DEAR HARRIETTE: I recently broke my foot, and as a result, I'm now in a walking boot and on crutches for the next two to three months. It's been a major adjustment; everything from getting dressed to running errands has become a challenge.

I live alone in a major city where I rely heavily on public transportation, which has made things even more complicated. Navigating buses and trains with crutches is exhausting, and sometimes it feels nearly impossible to get to a doctor's appointment or pick up groceries. What's been most surprising and disappointing, though, is the lack of support from my closest friends. While some have checked in via text, none have really offered to help in a practical way, like bringing food, giving me a ride or coming over to keep me company. I know everyone is busy with their own lives, but I guess I expected a little more compassion or initiative, especially from people I've been there for in the past. I don't want to come across as needy or burdensome, but at the same time, I'm feeling overwhelmed and a little hurt. Is it wrong to feel let down? -- Broken

DEAR BROKEN: Sure, you can feel let down, but that feeling isn't going to help you any. Instead, be proactive. Your friends clearly do not understand what your needs are, so you must tell them. Make a list of how they can help you, and ask if any of them are willing to do so. Some of your friends will step up.

DEAR HARRIETTE: Do I have to tip for everything these days? I'm starting to feel overwhelmed by how often I'm expected to leave a tip -- at coffee shops, takeout counters and self-checkout kiosks. It seems like no matter where I go, there's a screen prompting me to leave 20% or more, even when there hasn't been any real service involved.
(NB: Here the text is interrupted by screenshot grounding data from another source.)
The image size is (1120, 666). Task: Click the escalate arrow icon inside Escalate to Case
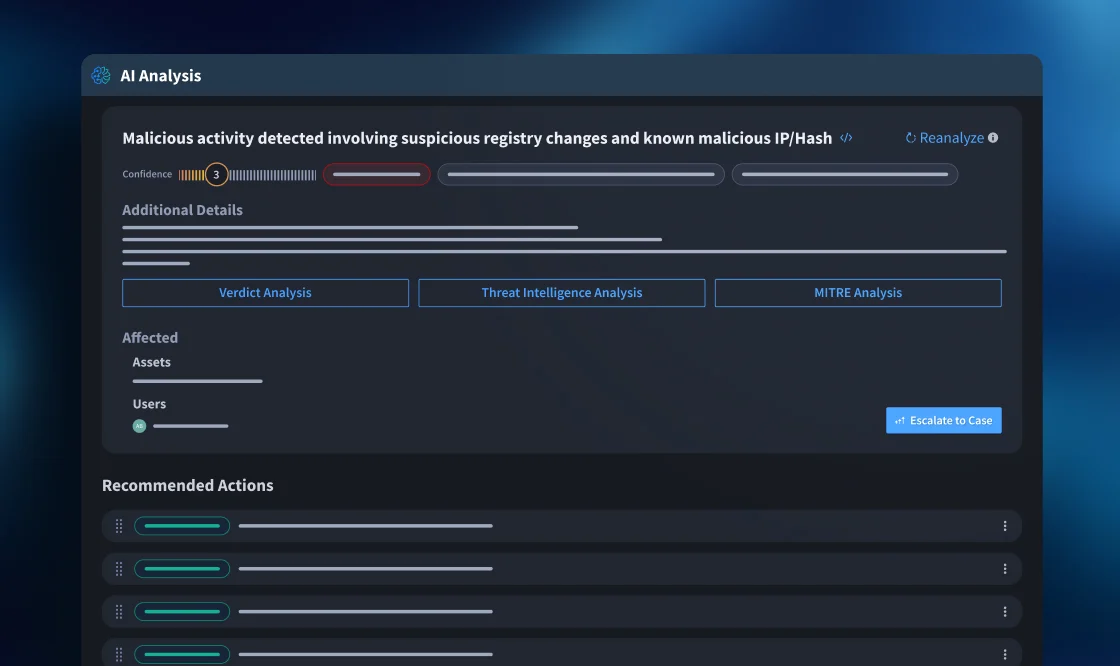click(x=900, y=420)
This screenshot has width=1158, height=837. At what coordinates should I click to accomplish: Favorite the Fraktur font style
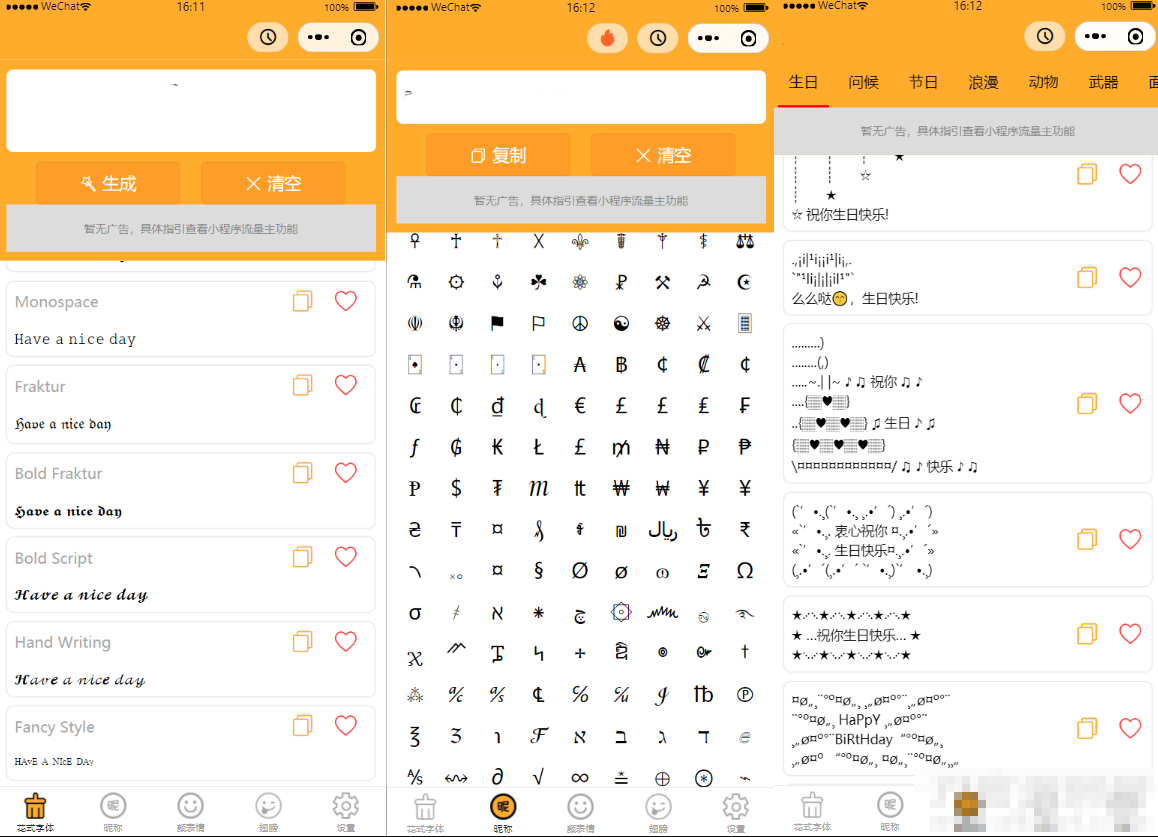point(346,385)
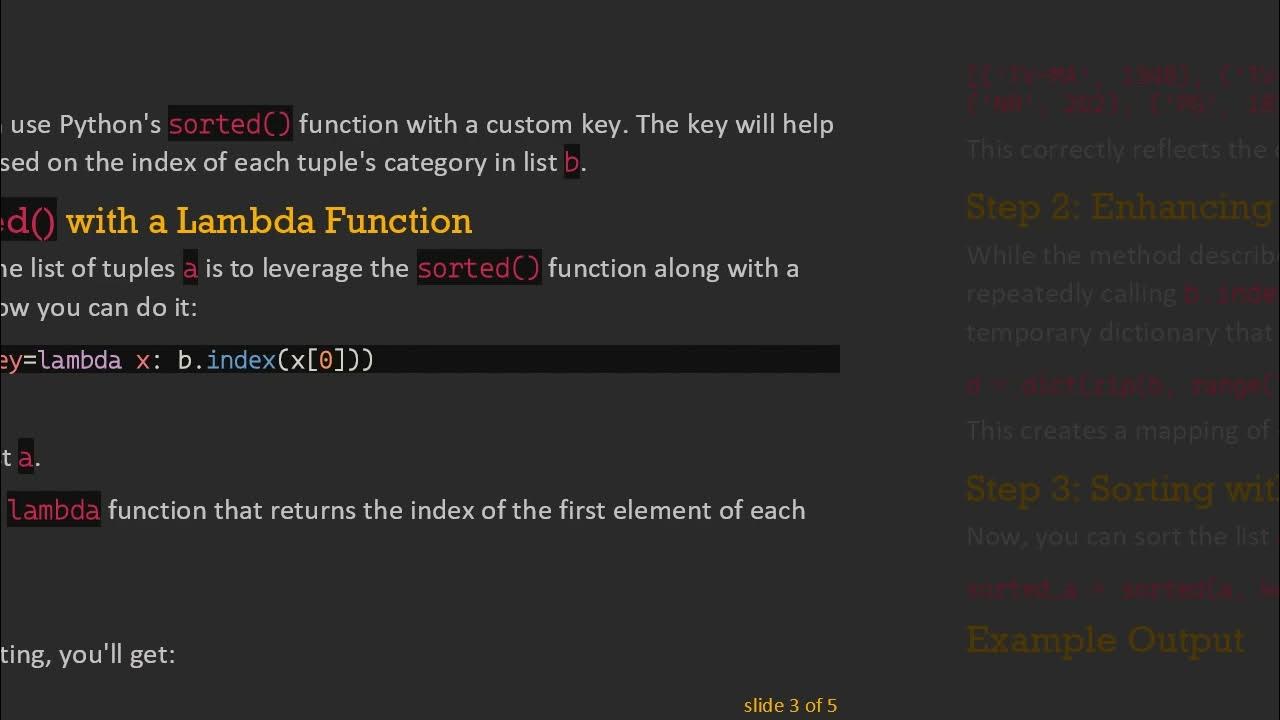Click the faded 'This correctly reflects the' text
The image size is (1280, 720).
[1116, 150]

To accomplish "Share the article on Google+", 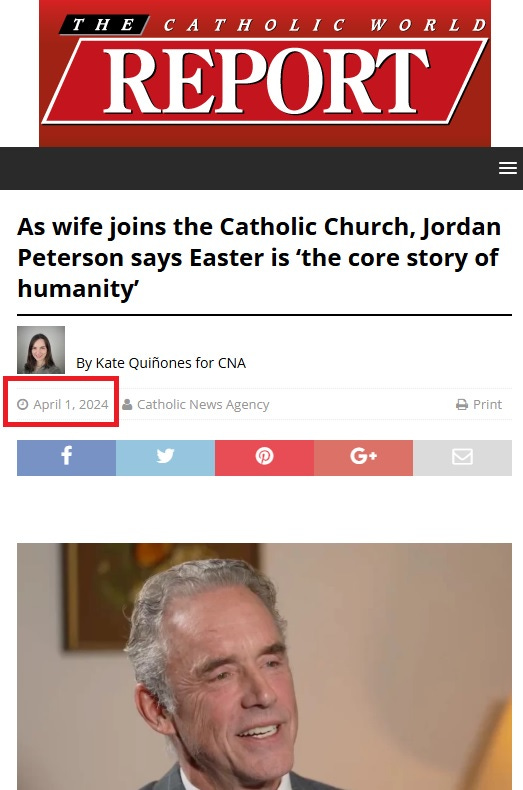I will (x=363, y=457).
I'm all for supporting workers, and I understand that many service employees rely on tips as a main source of their income, but it's starting to feel excessive. I used to associate tipping with sit-down restaurants or services where someone really went out of their way to help me. Now it feels like a moral dilemma every time I buy a muffin or get a cup of tea. I don't want to seem stingy or disrespectful, but I'm also on a budget and these little tips are adding up fast. Is it wrong to feel this way? How do I navigate tipping culture without going broke or feeling guilty every time I hit the "no tip" button? -- The Art of Tipping

 

DEAR THE ART OF TIPPING: The extent to which tips are requested has changed. You are right that most checkouts request tips. That does not mean you have to give it. You can still go by the wisdom that you tip for attentive service. Look around -- in some small coffee shops, you will notice workers truly extending themselves as they care for customers -- a perfect time to tip. Do not tip at self-checkout stations, fast-food counters or drive-through windows. Use your judgment and leave the guilt behind.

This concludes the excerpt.